Several machines are now available that provide controlled heat and intermittent pressure therapy to eyelids. They deliver heat at a temperature of 42.5 °C to the eyelid, and pressure to the outer eyelid surface simultaneously, that continually pressurize and depressurize, squeezing the meibomian glands against the lid warmer. The duration of each treatment is 12 min. If the ducts are blocked, debridement of the lid margin can be done first with a cotton tip or a burr. Meibomian duct dilatation with specially designed probes has been advocated to ensure duct patency and proper lipid flow before the heat therapy

(G) Lacrimal Occlusive Devices: Occluding the nasolacrimal system to conserve the tear film is one of the most common nonpharmacological therapies used in aqueous deficient patients. Types of lacrimal occlusive devices:

  1. a.

    Punctal occluders:

  2. (i)

    Total punctal occluders

  3. (ii)

    Partial punctal occluders

  4. b.

    Canalicular occluders:

  5. I.

    Horizontal canalicular occluders

  6. II.

    Vertical canalicualr occluders

    Both horizontal and vertical occluders could be temporary or permanent. (32) They are inserted under topical anesthesia in the office and have the following advantages:

    • They maintain normal, diurnal and environmental adjustment of tear composition

    • Their maximum effect occurs in early cases with decreased but not absent tear secretion

    • Being non-patient dependent, they improve life style

    • They allow prolonged effect of artificial tears and reduce the amount needed

(H) Neurostimulation: Stimulation of the anterior nasal mucosa by micro electric pulses results in increased natural tear production by the lacrimal gland. A portable hand held device;True Tears device (Allergan Inc, USA) was approved in 2017 to be used by patients to stimulate the lacrimal functional unit with increased secretion of aqueous glands, goblet cells and meibomian glands. This returns the ocular surface to a more normal physiologic state without prescribing drops or surgery.
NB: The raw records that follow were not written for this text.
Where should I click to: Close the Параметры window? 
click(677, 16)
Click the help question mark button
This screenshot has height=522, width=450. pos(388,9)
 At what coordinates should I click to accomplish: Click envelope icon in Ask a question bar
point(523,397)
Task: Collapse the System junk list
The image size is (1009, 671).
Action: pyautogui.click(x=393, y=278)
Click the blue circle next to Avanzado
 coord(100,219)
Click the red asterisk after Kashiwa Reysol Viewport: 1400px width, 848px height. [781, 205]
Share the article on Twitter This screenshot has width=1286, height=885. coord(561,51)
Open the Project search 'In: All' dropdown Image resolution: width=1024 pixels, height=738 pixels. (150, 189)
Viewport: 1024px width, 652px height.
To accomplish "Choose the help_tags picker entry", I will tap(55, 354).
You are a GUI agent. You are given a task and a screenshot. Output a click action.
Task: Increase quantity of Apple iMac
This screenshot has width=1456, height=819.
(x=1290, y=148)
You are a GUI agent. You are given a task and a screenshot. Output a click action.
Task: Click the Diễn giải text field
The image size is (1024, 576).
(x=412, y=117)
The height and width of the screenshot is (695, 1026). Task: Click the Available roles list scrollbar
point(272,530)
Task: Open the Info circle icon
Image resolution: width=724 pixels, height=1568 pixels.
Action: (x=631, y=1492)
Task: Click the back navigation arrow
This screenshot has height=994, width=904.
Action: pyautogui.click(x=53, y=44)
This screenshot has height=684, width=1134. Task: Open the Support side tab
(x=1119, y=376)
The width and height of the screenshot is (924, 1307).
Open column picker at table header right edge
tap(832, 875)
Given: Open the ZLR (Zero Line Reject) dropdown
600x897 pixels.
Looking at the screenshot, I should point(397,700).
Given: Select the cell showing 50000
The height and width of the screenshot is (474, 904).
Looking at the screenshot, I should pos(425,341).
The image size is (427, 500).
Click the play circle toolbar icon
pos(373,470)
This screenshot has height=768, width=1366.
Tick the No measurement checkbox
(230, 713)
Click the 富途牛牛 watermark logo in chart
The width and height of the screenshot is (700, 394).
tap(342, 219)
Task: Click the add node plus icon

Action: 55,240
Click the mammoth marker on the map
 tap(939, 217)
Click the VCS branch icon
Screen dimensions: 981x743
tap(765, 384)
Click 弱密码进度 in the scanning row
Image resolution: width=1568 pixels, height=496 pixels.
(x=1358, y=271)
(I) Tarsorrhaphy: Partial tarsorrhaphy is reserved for severe or refractory DED. Indications include paralytic lagophthalmos from 7th cranial nerve damage, cicatricial lagophthalmos, poor blink reflexes, and neurotrophic keratopathy. It reduces area of exposed ocular surface thereby benefitting cases of severe epitheliopathy, persistent epithelial defects, or frank stromal ulceration.

(J) Salivary gland transplant: This surgical procedure involves transplantation of salivary submandibular gland to replace the deficient mucin and aqueous tear film phase. It is indicated only in end stage disease when there is Schirmer-test wetting of 1 mm or less and persistent severe pain despite punctal occlusion and at least hourly application of unpreserved tear substitutes.